_EXERCISE_: Find the line holding "Sample Page (315, 923)" in the entries below. Give it again exactly, along with every line after it up to and including the line holding "Réservation Omra sur mesure (359, 854)".

_RECORDED INFORMATION_:
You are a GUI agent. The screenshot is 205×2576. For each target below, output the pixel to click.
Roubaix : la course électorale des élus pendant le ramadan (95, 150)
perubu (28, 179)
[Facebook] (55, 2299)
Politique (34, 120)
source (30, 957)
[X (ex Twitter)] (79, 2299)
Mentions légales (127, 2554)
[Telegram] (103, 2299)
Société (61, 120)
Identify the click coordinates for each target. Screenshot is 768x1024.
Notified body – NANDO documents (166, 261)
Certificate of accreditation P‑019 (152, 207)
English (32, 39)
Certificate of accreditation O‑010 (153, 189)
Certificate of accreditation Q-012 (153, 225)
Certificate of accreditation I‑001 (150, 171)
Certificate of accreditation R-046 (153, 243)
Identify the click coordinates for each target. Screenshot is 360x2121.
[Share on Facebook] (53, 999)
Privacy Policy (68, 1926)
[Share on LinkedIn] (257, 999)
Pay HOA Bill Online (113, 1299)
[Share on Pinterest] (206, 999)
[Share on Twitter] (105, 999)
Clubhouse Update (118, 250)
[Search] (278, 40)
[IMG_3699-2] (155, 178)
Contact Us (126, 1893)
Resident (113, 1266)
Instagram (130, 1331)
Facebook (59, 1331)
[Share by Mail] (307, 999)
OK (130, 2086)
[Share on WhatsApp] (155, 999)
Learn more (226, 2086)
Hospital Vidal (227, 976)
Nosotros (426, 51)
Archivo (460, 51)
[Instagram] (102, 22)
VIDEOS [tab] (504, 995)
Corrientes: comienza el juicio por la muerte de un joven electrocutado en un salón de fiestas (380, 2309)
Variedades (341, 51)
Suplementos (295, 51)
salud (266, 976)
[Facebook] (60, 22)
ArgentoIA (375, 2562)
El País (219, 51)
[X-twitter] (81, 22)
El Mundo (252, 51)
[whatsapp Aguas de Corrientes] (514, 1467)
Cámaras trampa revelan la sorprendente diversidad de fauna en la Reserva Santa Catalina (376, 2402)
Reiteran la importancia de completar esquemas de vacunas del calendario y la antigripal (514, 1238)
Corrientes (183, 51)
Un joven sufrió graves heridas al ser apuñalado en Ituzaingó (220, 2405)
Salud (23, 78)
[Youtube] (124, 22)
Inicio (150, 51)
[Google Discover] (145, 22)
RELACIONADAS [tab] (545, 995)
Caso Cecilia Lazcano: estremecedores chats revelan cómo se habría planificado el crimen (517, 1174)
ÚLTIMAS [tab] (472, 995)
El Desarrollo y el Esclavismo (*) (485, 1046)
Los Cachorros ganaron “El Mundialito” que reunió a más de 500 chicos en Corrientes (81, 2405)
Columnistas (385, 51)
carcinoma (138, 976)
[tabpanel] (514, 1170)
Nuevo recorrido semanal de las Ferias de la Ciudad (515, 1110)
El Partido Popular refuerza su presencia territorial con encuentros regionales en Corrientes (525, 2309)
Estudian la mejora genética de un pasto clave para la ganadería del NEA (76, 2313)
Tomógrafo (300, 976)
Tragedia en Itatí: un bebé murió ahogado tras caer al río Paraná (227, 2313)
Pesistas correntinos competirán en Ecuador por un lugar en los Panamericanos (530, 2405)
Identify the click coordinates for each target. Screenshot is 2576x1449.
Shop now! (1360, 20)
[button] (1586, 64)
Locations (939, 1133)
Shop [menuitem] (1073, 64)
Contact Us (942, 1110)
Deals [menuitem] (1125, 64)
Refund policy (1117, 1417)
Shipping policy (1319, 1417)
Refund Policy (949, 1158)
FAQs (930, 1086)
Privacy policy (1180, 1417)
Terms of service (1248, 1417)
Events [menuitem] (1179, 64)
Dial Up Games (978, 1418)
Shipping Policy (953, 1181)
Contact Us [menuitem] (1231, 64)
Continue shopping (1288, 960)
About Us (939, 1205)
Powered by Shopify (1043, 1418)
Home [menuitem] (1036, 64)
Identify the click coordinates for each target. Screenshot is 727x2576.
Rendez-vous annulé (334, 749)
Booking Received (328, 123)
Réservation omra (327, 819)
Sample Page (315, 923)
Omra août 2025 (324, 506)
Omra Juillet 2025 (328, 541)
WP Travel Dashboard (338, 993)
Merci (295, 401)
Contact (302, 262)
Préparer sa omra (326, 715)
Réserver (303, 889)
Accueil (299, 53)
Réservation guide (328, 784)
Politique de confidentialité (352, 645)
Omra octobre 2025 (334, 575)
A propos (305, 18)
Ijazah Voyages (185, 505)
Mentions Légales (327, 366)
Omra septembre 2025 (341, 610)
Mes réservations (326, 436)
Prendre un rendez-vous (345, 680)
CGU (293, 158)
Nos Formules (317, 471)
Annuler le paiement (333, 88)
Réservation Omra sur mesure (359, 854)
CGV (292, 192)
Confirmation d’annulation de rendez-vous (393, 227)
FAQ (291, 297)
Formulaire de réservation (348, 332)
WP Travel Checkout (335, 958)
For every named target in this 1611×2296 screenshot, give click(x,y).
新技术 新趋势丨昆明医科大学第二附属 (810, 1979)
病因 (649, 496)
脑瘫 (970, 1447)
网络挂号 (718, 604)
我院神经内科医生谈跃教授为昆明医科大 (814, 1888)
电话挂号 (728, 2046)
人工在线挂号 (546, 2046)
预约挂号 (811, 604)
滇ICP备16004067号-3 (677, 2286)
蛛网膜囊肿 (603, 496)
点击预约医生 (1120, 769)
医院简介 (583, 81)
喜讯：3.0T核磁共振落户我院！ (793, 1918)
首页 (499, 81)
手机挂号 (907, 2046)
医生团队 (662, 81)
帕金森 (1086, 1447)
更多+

_RESPONSE TO THIS EXERCISE_:
Sample Page (315, 923)
Omra août 2025 (324, 506)
Omra Juillet 2025 (328, 541)
WP Travel Dashboard (338, 993)
Merci (295, 401)
Contact (302, 262)
Préparer sa omra (326, 715)
Réserver (303, 889)
Accueil (299, 53)
Réservation guide (328, 784)
Politique de confidentialité (352, 645)
Omra octobre 2025 (334, 575)
A propos (305, 18)
Ijazah Voyages (185, 505)
Mentions Légales (327, 366)
Omra septembre 2025 (341, 610)
Mes réservations (326, 436)
Prendre un rendez-vous (345, 680)
CGU (293, 158)
Nos Formules (317, 471)
Annuler le paiement (333, 88)
Réservation Omra sur mesure (359, 854)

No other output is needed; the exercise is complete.